Coplan's prolific production and song-writing adorned projects by fellow Canadians The Moffatts, Carolina Rain , Kim Wilde, Serena Ryder, Laura Bell Bundy, The Bahamen , Amber, Bowling for Soup , Nick Carter, She Moves and Disney movies.

“I'm somewhat responsible for Lindsay Lohan having a brief music career,” Coplan confessed.

“She did a movie called Freaky Friday a little over 10 years ago. In the last scene she does a song Ultimate I wrote with Robert Ellis Orrall. I became good friends with him after making trips down to Nashville from New York . It became a big hit on the Disney radio channel. She started getting all these record deal offers because she played the character in the movie that sings the song. She actually sang it but her music career didn't last long.”

More memorable musically were his work with singing actress Laura Bell Bundy and Serena Ryder.

“Laura was great, we had a lot of fun,” Coplan says of the Broadway belle.

“Serena Ryder was also great. We're lucky to have opportunities to write with different artists and songwriters - you just have a few hours with them. It's so strange you have to sit in a room with someone you just met. But with Serena we connected really well. I got five hours with her.
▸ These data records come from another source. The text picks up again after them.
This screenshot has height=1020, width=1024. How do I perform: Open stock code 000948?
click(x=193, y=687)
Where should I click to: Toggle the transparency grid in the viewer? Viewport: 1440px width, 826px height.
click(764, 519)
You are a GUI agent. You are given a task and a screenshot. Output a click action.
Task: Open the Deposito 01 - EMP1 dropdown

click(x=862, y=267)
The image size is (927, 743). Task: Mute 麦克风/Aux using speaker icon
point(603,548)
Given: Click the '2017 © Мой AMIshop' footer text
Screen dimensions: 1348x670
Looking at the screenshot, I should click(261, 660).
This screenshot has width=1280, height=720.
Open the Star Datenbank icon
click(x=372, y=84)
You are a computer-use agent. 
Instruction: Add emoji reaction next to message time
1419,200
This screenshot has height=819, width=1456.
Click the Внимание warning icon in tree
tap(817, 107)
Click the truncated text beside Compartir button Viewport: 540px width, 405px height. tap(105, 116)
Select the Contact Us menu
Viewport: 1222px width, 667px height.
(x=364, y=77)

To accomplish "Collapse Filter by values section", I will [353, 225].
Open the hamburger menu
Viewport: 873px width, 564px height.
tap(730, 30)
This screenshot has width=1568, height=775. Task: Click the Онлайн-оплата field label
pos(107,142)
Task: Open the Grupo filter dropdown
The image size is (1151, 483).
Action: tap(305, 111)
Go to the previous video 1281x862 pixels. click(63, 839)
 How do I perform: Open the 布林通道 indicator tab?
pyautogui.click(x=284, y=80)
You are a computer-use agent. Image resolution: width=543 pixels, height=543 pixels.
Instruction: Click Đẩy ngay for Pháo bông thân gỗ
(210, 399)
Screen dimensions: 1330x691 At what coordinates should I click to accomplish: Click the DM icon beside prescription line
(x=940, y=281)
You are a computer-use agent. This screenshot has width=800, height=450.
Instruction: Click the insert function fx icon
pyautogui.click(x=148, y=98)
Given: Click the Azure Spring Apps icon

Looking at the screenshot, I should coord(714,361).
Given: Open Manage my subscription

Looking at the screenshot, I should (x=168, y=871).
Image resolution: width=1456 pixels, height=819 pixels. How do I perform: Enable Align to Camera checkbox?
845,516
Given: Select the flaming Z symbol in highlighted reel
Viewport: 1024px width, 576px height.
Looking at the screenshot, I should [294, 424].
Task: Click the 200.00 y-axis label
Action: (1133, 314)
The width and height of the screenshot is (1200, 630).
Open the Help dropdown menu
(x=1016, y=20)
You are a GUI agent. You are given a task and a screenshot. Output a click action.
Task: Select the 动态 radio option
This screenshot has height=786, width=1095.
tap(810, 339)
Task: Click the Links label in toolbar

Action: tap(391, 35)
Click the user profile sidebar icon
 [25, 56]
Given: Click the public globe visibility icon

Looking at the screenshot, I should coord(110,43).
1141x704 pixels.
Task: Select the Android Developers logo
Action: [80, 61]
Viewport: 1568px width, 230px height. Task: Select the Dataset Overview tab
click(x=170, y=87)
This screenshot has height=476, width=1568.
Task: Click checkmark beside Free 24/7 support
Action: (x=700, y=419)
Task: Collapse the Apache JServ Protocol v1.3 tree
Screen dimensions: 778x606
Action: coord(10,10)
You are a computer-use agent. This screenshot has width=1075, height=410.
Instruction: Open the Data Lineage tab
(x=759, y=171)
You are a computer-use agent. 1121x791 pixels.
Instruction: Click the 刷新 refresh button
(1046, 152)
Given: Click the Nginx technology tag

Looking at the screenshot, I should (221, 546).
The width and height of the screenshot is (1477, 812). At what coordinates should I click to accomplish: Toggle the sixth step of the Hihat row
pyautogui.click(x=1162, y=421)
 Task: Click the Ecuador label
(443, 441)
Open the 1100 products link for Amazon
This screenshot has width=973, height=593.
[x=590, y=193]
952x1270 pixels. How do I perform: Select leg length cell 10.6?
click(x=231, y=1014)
We wrote a really cool song Mary Go Around on her fourth album Harmony.

Fellow Blackjack Billy writers Blackledge and Missouri born Noll Billings have also been successful outside the band.

Blackledge wrote Love & Theft's debut Top 10 single Runaway with Stephen Barker Liles and Canaan Smith.

And he also penned Texan Kevin Fowler's recent #1 hit How Country Are Ya with Billings .

Ironically, Fowler is a leader of the Texan Red Dirt musical movement, not to be mistaken with Blackjack Billy being dubbed Redneck Rock by their marketeers.

Redneck Rock , of course, was the seventies Texas sub-genre created by Shotgun Willie Nelson, Ray Wylie Hubbard, Jerry Jeff Walker and the recently deceased Steve Fromholz.

“We through redneck rock sounded good,” Coplan revealed.

“We have two down home country boys in the band and three rockers with a rock background. Redneck rock seemed accurate - like Red Dirt .”

So who else is in the band?

Bassist Patrick Cornell is from Ohio .

“Noll and Rob and I met as songwriters, that's why we started a band,” Coplan explained.

“We never thought we would want to be in a band but we clicked so well as songwriters and did a show for fun. We found Brad and Patrick and hit the road.”